Across the media, it is common to acknowledge the growing effects of globalization and how it influences the actions and reactions of certain international superpowers. But what, necessarily, is globalization? And how do we process its growth and predict its consequences? Political scientists offer multiple views to explain how the international world works, two of which being the liberal perspective and the critical perspective.
The liberal perspective posits that globalization is a continuous process trending toward complex interdependence, which proposes that states’ are becoming more and more dependent on each other with further industrialization, technological advances, and free trade. More specifically, liberals view the spread of wealth and decline of hegemony as a positive global development, highlighting the idea that having more actors in an open market economy increases efficiency and benefits globally. The idea is that, over time, if more states have wealth than not, then global competition will decrease and more states will be satisfied. In this way, under the liberal perspective, complex interdependence is a positive trend that is projected to decrease inter-state conflict. Liberals also place emphasis on collective gains, which assert that every actor should receive equal benefits, as opposed to relative gains. Here, it is apparent that liberals value international cooperation and mutual benefit, especially in regards to economic globalization. Furthermore, liberals stress comparative advantage, which maintains that a country should produce what it is skilled at producing, in free trade. The idea here is that, if each country produces goods and utilizes resources with efficiency and skill, then production globally will increase along with interdependence. With comparative advantage, underdeveloped states also gain an equal opportunity to develop economically and globally alongside major players.
Contrary to the liberal perspective, the critical perspective sees globalization as a process fueled by competition and exploitation, culminating in Western development and eventual economic dominance. While the liberal perspective proposes that developing countries must follow Western rules, institutions, and trends in order to see global success, the critical perspective rejects this notion completely. Instead, critical theorists see Western development as the direct result of the West’s exploitation of developing countries, especially as it involves imperialism and colonialism, both of which worked toward the cultural marginalization of those countries that were imperialized and / or colonized. Furthermore, the critical perspective views capitalism as a tool to the elites, positing that the oppressive nature of factories and MNCs obstruct the profitability of laborers, and, instead, fuel the economic prowess of the elites. In summation, the critical theory claims that the West inhibits the developing world’s ability to grow due the West’s reliance on raw material and labor from developing countries.
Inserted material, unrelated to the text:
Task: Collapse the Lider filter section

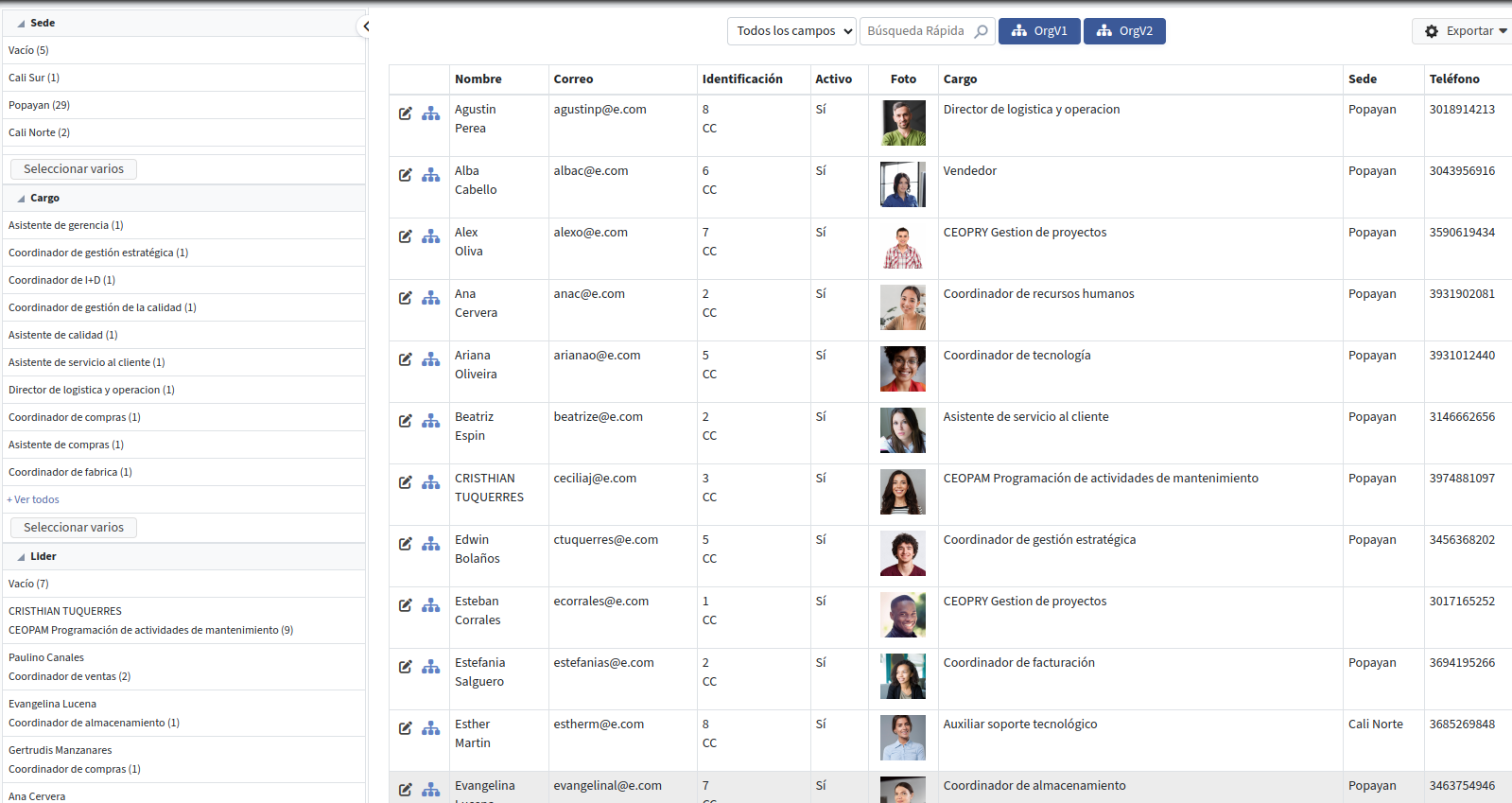Action: pyautogui.click(x=22, y=557)
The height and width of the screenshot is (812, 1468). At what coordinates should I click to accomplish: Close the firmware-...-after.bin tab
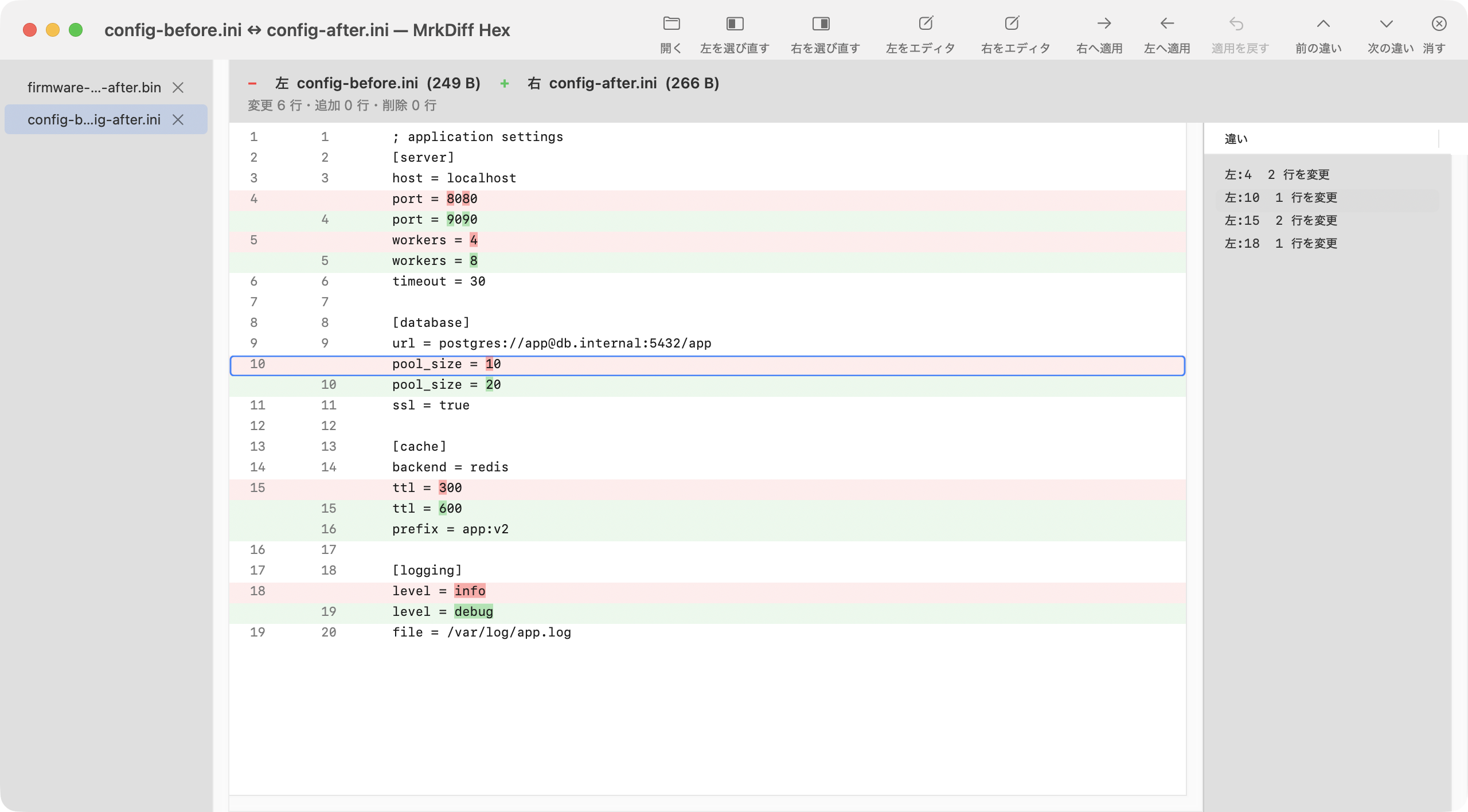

While, in theory, the liberal perspective would describe the ideal global scenario, the critical theory offers a more realistic explanation of events. It is impossible for developing countries to be a part of an equitable, interdependent global economic system if those countries’ economic capabilities are being suppressed by Western influence. An example of this was discussed in class. While a large percentage of the world’s cacao plant is grown in West Africa, the countries known for chocolate production, Belgium and Sweden, are in the West. However, according to the liberals, comparative advantage should allow for West African countries to reap the economic rewards from their local raw good, cacao. Therefore, I find the critical perspective on globalization more persuasive than the liberal perspective.